▸ Exercise details
The task calls for an exact retyping of the lines from the one holding "You are a computer-use" through the end of the listing, with pictures omitted and nothing added.

▸ Provided records
=======

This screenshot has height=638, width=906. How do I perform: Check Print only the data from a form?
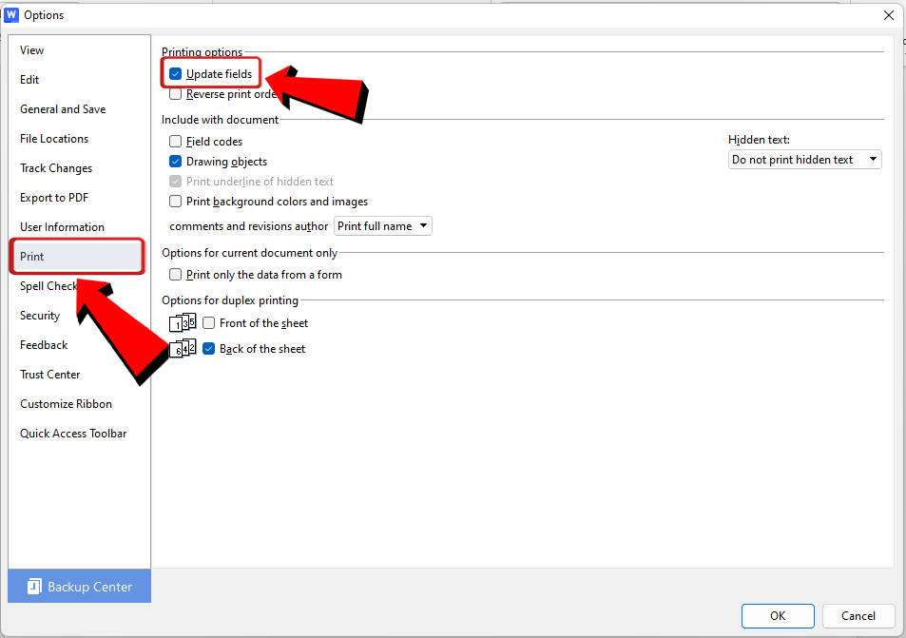[x=175, y=274]
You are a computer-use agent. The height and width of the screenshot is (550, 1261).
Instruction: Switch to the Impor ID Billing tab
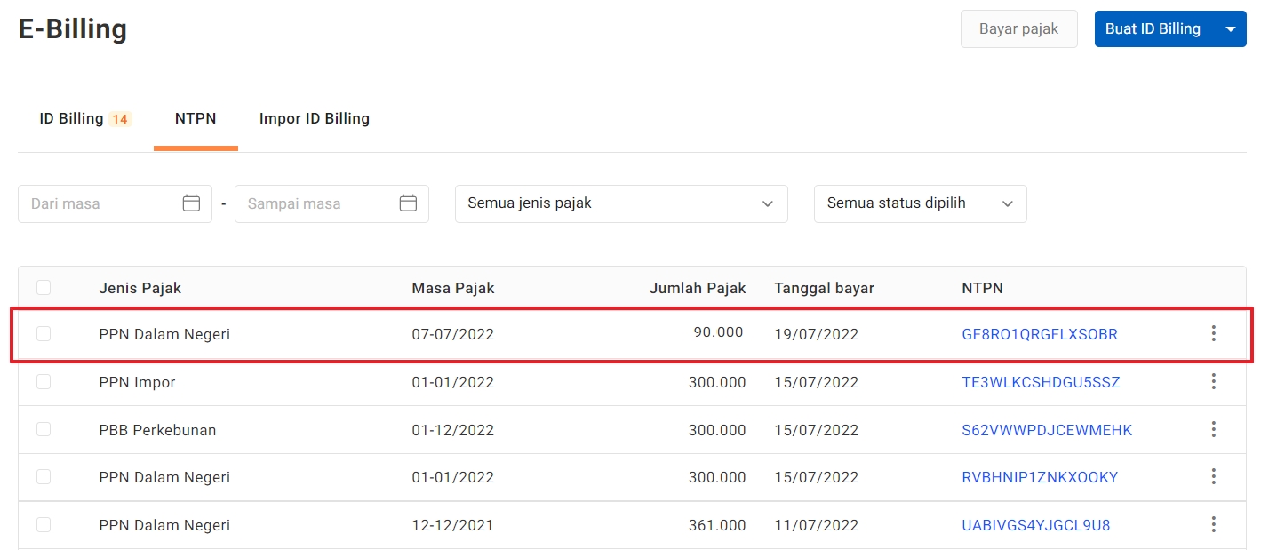[x=314, y=119]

=======

▸ Response
You are a computer-use agent. The height and width of the screenshot is (550, 1261).
Instruction: Switch to the Impor ID Billing tab
[x=314, y=119]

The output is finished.